Contrary to much of the public debate we are not ‘going it alone’. We are in the very good company of many of our major trading partners such as China, Korea, the nation state of California and the EU, who are concurrently introducing measures to decrease the carbon intensity of their economies. This well-structured carbon pricing package, competently implemented, has an excellent chance of achieving its objectives of controlling emissions, promoting low carbon innovation and ensuring that disadvantaged sectors of the community and industry do not suffer unfairly.
Within my particular area of expertise in the land-based sector, the package provides a much needed research, development and demonstration program. This will equip land managers to generate carbon credits by decreasing the carbon intensity of their activities while maintaining productivity and improving sustainability. Although agriculture is not a covered sector in the first phase of pricing carbon, the income flows will allow the sector to reconfigure the landscape into a more sustainable design while preparing our food production industries to remain competitive internationally in a future carbon-constrained world.
Professor John Foster, Director of the UQ Energy Economics and Management Group at The University of Queensland
It is NOT a ‘carbon tax’! It is an emissions trading scheme with a temporary fixed price period (all such schemes have a temporary period where there is a fixed price as the system beds down).

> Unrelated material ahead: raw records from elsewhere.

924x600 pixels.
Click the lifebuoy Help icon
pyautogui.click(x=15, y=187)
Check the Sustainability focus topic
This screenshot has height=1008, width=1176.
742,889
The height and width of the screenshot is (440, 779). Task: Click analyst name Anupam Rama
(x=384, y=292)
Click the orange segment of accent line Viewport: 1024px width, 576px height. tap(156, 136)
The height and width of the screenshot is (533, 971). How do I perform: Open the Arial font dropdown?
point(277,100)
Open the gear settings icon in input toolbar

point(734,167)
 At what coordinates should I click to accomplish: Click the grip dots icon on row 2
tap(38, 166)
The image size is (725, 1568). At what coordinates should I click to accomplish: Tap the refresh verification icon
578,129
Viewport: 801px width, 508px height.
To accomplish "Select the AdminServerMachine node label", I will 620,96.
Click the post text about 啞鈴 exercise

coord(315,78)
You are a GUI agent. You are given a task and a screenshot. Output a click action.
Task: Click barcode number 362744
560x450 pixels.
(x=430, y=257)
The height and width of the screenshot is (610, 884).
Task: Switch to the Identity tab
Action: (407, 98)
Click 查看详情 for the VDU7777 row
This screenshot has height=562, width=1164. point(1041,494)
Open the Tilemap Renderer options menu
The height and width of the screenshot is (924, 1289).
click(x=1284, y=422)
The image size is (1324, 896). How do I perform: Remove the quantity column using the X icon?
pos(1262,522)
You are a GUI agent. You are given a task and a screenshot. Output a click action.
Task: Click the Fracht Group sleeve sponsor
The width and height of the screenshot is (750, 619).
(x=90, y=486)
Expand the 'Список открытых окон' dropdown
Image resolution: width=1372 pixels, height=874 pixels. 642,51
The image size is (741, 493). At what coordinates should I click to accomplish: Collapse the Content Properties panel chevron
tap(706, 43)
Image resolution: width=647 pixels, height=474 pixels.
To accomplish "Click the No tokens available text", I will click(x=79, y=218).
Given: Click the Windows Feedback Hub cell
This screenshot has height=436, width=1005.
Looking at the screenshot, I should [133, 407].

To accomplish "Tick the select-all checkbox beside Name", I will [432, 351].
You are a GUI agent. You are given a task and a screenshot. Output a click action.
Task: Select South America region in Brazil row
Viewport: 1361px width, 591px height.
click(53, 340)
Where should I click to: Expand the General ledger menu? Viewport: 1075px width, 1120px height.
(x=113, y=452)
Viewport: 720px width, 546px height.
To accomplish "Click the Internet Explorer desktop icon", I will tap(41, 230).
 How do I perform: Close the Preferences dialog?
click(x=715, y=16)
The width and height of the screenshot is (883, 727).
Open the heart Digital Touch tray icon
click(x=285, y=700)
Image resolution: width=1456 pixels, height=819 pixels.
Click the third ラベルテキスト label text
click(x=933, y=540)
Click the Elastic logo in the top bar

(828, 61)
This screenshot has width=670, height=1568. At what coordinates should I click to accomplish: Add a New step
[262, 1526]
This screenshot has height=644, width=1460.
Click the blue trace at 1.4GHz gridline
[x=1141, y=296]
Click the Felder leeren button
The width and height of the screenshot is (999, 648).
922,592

I really despair when even science journalists are completely incapable of being clear on this and, in so doing just confuse the public, many of whom still think that they will see a carbon tax charge on their receipts, just like the GST.
Professor Steven Sherwood, co-Director of the Climate Change Research Centre at the University of New South Wales
This policy is only the first step compared to what will be needed in the years ahead to avert severe global warming. That will ultimately require leaving a lot of economically viable coal, shale oil, and other resources in the ground forever, or else capturing the carbon as they are burned — not just burning through them all a bit more slowly.
The policy passed today seems to be as large a step as can be justified now; people will have to adjust to it, other nations will have to take further steps, and the consequences will have to be assessed. Then in a few more years, as we begin to adjust to new realities and learn from this experiment, we and the rest of the world will have to decide what stronger steps should follow it. We are in for a very long haul on this issue.
Dr Richard Corkish, Head of the School of Photovoltaic and Renewable Energy Engineering at The University of New South Wales
The advent of the emissions trading scheme and the associated support for clean energy developments in the coming years is very exciting. It will bring this issue of global warming back to its rightful place as the most important facing our generation and bring to prominence Australia’s special place in the world as an R&D leader in renewable energy technology.
It will encourage us to discuss our special advantages that allow us to be one of the few developed countries that could very easily be 100% reliant on renewable energy. This is a very positive step!